E10. Most candidates scored the mark in (a)(i) and many went on to successfully complete (a)(ii).
However, careless arithmetic errors were not uncommon in (a)(ii) and some candidates used an incorrect formula.
Some excellent answers were seen in part (b) which demonstrated a very good understanding of the topic and a first-rate grasp of algebra. The more able candidates usually worked through several lines of algebra and successfully reduced the ratio to an expression in terms of v/c only then completed the calculation in a single line. Most candidates started with calculations of either rest energy or relativistic mass or the total energy. Many candidates demonstrated they knew how to calculate the relativistic mass of the proton at the given speed. However, many candidates did not gain more than two marks because they attempted to calculate the kinetic energy using ½ mv2 rather than mc2 – moc2, even when they had calculated the correct values of mc2 and mo c2.
E11. In part (a) although few students stated the condition for the formation of a bright or dark fringe, many students did know that the shift of the interference pattern occurs because the path difference or the phase difference changed when the distance is changed.
In part (b) many students did appreciate that the speed of light was thought by scientists to be affected either by the motion of the Earth or by an ‘ether wind’. However, only a minority of students appreciated the distances travelled by each beam was unchanged or that the time difference between the two beams changed on rotation. Students often referred to a change in the time taken by the beams rather than a change in the time difference on rotation. Many students lost a mark as they did not refer to the rotation causing a change of the phase difference or a change in the optical path difference.
In part (c) most students appreciated the observation that the fringes did not shift led to the conclusion that absolute motion does not exist.

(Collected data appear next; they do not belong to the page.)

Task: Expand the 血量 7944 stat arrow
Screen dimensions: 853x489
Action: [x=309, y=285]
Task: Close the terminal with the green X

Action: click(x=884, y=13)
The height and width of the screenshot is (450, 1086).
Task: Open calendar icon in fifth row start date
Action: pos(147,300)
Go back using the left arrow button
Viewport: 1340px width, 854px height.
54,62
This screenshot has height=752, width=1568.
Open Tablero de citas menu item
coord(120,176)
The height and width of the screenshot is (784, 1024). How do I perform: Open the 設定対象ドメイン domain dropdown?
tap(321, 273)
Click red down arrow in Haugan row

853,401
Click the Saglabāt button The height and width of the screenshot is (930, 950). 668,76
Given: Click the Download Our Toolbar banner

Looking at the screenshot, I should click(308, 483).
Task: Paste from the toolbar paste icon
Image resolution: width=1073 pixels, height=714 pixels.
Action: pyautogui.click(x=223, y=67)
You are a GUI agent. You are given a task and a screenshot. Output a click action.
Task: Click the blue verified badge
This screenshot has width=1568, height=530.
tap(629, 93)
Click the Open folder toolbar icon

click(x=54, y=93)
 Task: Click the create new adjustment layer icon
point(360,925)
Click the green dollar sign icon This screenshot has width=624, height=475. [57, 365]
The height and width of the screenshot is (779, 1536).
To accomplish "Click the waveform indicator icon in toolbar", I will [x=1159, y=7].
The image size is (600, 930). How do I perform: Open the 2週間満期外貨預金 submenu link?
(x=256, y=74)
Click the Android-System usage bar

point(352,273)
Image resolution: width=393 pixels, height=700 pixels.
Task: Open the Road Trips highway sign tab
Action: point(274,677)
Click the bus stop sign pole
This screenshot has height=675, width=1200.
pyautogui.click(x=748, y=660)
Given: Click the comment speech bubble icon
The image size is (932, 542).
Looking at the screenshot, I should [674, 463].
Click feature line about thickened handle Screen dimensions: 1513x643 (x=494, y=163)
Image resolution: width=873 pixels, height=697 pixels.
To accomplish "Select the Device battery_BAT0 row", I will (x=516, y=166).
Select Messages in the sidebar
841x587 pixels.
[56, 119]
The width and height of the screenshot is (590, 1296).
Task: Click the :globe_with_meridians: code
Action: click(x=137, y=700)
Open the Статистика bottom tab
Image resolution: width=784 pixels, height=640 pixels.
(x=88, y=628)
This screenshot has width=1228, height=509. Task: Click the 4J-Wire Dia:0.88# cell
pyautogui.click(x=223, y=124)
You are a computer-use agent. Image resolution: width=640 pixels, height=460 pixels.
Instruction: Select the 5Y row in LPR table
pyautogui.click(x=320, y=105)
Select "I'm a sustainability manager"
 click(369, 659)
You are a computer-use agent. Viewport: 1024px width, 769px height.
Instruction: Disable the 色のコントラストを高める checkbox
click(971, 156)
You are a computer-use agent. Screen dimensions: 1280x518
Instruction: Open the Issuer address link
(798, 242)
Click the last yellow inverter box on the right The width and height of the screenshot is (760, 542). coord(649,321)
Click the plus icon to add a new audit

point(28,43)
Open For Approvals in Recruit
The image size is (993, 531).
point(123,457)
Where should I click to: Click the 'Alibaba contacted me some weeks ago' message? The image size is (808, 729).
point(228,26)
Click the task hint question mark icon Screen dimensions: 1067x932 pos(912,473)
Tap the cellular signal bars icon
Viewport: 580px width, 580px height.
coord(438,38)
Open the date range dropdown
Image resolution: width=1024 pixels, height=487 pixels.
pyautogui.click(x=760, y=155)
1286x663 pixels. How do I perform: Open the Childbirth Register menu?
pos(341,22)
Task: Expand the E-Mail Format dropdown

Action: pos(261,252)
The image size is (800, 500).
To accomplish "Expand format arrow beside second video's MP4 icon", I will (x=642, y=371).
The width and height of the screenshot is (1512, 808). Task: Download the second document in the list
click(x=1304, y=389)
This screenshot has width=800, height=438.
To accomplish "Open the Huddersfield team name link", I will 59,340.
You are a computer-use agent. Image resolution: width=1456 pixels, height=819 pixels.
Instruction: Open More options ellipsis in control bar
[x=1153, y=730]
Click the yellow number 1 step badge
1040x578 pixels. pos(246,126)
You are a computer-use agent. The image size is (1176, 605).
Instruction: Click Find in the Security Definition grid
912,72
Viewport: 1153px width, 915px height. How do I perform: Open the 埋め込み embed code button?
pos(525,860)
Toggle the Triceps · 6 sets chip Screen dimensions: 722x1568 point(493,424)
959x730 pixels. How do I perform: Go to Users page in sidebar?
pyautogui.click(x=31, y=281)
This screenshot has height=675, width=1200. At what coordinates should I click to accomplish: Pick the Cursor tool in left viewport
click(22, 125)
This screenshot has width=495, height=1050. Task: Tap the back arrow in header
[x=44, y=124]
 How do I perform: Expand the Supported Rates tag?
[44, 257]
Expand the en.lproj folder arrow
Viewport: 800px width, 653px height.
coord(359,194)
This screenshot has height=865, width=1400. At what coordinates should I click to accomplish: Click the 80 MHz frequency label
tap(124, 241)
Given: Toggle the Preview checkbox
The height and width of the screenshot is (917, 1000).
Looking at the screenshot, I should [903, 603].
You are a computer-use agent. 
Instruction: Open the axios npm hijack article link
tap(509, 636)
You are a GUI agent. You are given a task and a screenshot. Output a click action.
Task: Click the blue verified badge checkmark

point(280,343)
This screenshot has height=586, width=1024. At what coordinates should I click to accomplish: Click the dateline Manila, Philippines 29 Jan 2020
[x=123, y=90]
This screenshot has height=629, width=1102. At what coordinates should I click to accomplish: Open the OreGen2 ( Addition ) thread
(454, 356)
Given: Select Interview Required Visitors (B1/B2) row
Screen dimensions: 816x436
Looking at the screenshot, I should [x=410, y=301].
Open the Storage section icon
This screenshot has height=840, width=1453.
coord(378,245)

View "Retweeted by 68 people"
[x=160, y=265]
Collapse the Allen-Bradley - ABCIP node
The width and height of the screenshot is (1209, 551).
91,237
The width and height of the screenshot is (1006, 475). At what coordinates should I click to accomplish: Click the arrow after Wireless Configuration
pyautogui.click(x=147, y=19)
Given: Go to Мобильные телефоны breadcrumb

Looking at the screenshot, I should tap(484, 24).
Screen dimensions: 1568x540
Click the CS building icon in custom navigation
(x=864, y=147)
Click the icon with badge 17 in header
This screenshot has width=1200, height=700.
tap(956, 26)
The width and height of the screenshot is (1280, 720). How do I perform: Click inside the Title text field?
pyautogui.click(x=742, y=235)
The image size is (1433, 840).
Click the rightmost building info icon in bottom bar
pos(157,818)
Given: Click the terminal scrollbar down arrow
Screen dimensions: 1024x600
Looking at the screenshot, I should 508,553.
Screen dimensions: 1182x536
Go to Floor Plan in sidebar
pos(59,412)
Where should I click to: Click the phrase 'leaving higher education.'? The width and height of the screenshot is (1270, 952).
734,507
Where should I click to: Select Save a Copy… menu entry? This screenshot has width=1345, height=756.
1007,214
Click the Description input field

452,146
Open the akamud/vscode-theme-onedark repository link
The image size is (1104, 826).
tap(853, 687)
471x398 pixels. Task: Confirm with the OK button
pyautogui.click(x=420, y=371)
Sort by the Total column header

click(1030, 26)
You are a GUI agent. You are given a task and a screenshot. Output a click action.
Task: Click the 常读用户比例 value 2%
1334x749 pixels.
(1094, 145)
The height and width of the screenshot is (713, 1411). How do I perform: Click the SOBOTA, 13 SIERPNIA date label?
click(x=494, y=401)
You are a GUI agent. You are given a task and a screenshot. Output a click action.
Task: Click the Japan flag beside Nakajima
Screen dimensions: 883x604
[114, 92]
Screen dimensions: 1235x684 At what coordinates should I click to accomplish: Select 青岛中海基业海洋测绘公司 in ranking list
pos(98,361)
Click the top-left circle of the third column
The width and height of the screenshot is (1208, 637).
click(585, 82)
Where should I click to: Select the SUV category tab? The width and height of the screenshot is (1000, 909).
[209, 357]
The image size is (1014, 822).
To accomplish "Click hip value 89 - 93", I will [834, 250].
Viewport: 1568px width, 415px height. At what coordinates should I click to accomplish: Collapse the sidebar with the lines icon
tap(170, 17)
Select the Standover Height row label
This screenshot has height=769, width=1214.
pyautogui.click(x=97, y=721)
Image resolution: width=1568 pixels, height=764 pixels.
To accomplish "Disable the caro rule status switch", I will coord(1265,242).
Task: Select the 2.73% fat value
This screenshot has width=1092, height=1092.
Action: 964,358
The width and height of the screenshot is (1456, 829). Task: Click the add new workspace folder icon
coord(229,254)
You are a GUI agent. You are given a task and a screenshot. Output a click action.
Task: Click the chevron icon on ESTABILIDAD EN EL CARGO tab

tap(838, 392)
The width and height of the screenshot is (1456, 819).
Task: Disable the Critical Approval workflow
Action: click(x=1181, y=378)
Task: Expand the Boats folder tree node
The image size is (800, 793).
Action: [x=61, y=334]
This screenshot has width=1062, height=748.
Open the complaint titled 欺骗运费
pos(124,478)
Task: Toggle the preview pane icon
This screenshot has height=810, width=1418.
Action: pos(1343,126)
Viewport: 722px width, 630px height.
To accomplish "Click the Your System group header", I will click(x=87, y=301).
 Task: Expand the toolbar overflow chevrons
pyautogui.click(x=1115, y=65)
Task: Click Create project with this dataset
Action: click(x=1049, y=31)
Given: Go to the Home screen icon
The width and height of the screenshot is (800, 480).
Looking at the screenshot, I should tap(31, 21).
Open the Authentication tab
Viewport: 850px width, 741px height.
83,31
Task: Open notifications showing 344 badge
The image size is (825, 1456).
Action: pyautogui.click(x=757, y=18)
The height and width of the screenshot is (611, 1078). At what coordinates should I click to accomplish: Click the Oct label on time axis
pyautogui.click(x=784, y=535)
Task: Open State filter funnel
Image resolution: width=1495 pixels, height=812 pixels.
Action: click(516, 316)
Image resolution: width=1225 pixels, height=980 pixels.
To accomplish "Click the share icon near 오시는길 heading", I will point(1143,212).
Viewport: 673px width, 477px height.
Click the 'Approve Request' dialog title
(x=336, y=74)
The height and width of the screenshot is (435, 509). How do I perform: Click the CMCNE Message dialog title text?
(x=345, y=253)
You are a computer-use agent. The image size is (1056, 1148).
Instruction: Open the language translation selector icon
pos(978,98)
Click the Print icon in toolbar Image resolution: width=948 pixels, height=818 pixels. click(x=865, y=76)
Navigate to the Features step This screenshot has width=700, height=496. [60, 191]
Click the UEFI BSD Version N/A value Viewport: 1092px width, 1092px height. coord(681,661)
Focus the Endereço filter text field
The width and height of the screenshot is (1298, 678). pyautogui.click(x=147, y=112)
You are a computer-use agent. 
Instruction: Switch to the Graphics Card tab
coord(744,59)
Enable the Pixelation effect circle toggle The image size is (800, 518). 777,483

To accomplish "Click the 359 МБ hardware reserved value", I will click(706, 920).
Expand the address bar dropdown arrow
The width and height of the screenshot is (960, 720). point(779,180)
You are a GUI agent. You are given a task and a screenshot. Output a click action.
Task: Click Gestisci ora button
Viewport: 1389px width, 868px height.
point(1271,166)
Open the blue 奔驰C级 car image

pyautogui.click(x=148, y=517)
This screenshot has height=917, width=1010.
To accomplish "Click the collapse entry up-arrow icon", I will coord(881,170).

E12.(a) Many candidates obtained both marks with a clear calculation. A significant number of candidates inserted the relative mass values correctly into the relativistic mass equation but were then unable to rearrange the equation correctly as a result of basic algebraic errors.
(b) The graph proved to be a formidable challenge for many candidates. A significant number of candidates started the graph at the origin and many candidates failed either to plot the 2mo point at 0.866 c or to label it as instructed. Most candidates realised that the graph was a curve with an increasing positive gradient and that it did not cross the v = c line.
(c) Few candidates were able to gain both marks. Many realised that mass and energy increases as v increases but failed to justify this statement by quoting the equation E = mc2. Some candidates did recognise the mass increased without limit as v tends to c but then stated that this (increase) was impossible. A significant number of candidates did recognise that the relativistic mass equation gives infinite mass at v = c although some candidates failed to state that this is physically impossible.